**Arbeitsanweisung:** Überarbeite die Einträge unten: Ersetze überall "legend" durch "key" und lass alles andere, wie es ist. Die Bilder gehören nicht in die Antwort.

Beispiele zum Verorten auf dem Bildschirm:

╭──

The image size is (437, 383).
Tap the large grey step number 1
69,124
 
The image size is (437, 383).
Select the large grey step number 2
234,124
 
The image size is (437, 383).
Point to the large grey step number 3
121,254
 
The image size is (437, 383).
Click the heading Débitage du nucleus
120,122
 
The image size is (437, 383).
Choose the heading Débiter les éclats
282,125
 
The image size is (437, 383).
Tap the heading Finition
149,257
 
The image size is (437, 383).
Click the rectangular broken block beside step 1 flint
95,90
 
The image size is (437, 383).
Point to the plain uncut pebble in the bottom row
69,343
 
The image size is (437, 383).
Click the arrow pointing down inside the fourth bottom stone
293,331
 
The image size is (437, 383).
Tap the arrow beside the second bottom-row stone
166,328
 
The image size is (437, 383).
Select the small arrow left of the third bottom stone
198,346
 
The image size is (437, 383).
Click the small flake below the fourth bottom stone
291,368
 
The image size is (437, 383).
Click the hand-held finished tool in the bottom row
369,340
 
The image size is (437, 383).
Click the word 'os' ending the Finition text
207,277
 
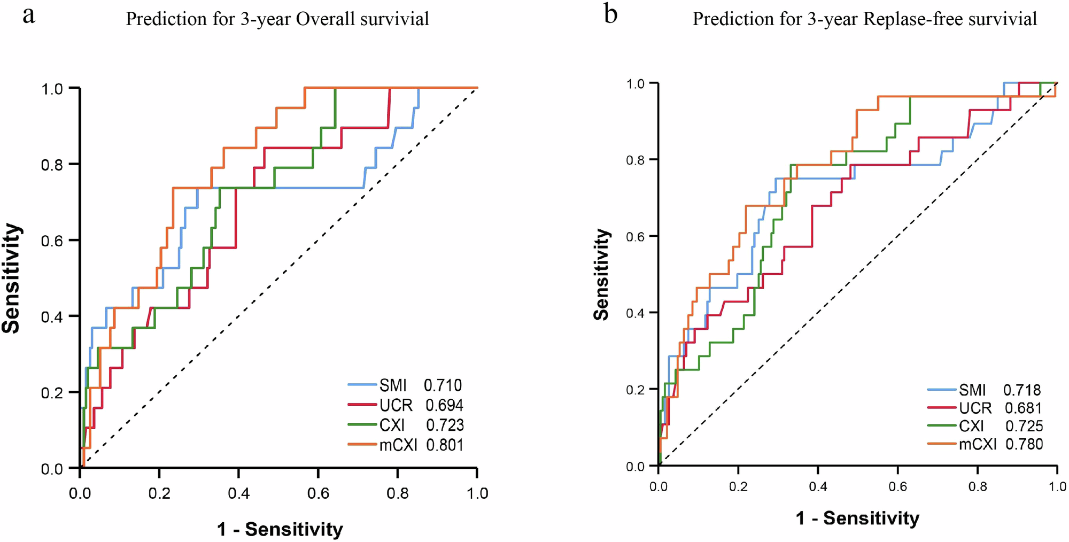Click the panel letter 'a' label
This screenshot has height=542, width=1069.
[x=29, y=16]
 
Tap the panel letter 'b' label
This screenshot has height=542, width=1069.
[x=610, y=14]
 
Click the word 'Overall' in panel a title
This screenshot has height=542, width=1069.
[x=325, y=19]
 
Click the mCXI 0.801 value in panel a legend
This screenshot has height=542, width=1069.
[x=444, y=445]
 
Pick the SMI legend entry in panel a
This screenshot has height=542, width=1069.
[x=393, y=385]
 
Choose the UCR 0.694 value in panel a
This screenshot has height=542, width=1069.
[x=444, y=406]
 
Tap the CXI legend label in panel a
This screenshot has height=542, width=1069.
[x=392, y=425]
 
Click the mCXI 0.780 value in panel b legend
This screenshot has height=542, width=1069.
[x=1024, y=444]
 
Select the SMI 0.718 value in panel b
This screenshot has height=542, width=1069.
[x=1022, y=390]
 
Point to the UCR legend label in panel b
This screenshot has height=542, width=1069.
[x=975, y=408]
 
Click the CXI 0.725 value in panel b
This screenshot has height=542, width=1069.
[x=1024, y=426]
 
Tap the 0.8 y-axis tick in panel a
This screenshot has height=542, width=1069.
[x=52, y=165]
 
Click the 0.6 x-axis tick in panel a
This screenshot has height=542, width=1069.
[x=318, y=493]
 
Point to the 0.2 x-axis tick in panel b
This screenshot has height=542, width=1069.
[x=738, y=486]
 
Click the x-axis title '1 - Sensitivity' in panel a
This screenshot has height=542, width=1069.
[x=280, y=530]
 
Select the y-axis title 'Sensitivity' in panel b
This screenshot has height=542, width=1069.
[x=602, y=275]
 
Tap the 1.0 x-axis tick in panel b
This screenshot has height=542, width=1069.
[x=1057, y=486]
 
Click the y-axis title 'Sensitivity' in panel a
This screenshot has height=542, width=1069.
[x=11, y=278]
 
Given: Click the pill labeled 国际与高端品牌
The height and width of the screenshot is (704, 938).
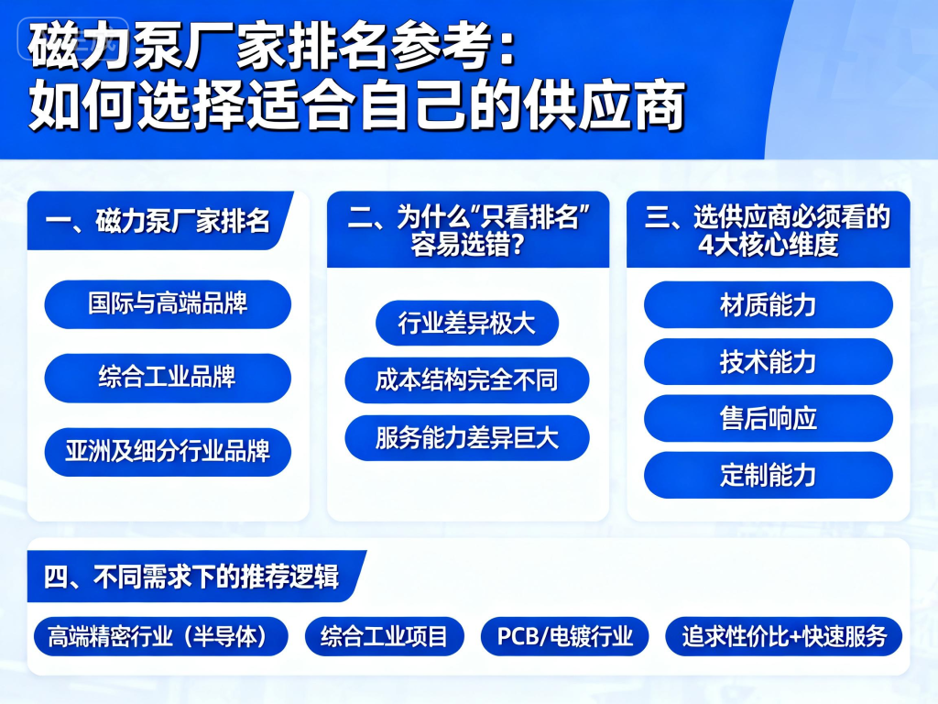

╰──

**Antwort:**
The image size is (437, 383).
Tap the large grey step number 1
69,124
 
The image size is (437, 383).
Select the large grey step number 2
234,124
 
The image size is (437, 383).
Point to the large grey step number 3
121,254
 
The image size is (437, 383).
Click the heading Débitage du nucleus
120,122
 
The image size is (437, 383).
Choose the heading Débiter les éclats
282,125
 
The image size is (437, 383).
Tap the heading Finition
149,257
 
The image size is (437, 383).
Click the rectangular broken block beside step 1 flint
95,90
 
The image size is (437, 383).
Point to the plain uncut pebble in the bottom row
69,343
 
The image size is (437, 383).
Click the arrow pointing down inside the fourth bottom stone
293,331
 
The image size is (437, 383).
Tap the arrow beside the second bottom-row stone
166,328
 
The image size is (437, 383).
Select the small arrow left of the third bottom stone
198,346
 
The image size is (437, 383).
Click the small flake below the fourth bottom stone
291,368
 
The image size is (437, 383).
Click the hand-held finished tool in the bottom row
369,340
 
The image size is (437, 383).
Click the word 'os' ending the Finition text
207,277
 
Click the panel letter 'a' label
This screenshot has height=542, width=1069.
[x=29, y=16]
 
Tap the panel letter 'b' label
This screenshot has height=542, width=1069.
[x=610, y=14]
 
Click the word 'Overall' in panel a title
This screenshot has height=542, width=1069.
[x=325, y=19]
 
Click the mCXI 0.801 value in panel a key
This screenshot has height=542, width=1069.
[x=444, y=445]
 
Pick the SMI key entry in panel a
This screenshot has height=542, width=1069.
[x=393, y=385]
 
Choose the UCR 0.694 value in panel a
This screenshot has height=542, width=1069.
[x=444, y=406]
 
Tap the CXI key label in panel a
This screenshot has height=542, width=1069.
[x=392, y=425]
 
Click the mCXI 0.780 value in panel b key
This screenshot has height=542, width=1069.
[x=1024, y=444]
 
Select the SMI 0.718 value in panel b
This screenshot has height=542, width=1069.
[x=1022, y=390]
 
Point to the UCR key label in panel b
This screenshot has height=542, width=1069.
[x=975, y=408]
 
Click the CXI 0.725 value in panel b
This screenshot has height=542, width=1069.
[x=1024, y=426]
 
Tap the 0.8 y-axis tick in panel a
This screenshot has height=542, width=1069.
[x=52, y=165]
 
Click the 0.6 x-axis tick in panel a
This screenshot has height=542, width=1069.
[x=318, y=493]
 
Point to the 0.2 x-axis tick in panel b
This screenshot has height=542, width=1069.
[x=738, y=486]
 
Click the x-axis title '1 - Sensitivity' in panel a
This screenshot has height=542, width=1069.
[x=280, y=530]
 
Select the y-axis title 'Sensitivity' in panel b
This screenshot has height=542, width=1069.
[x=602, y=275]
 
Tap the 1.0 x-axis tick in panel b
This screenshot has height=542, width=1069.
[x=1057, y=486]
 
Click the y-axis title 'Sensitivity' in panel a
This screenshot has height=542, width=1069.
[x=11, y=278]
 
Given: Click the pill labeled 国际与高端品牌
The height and width of the screenshot is (704, 938).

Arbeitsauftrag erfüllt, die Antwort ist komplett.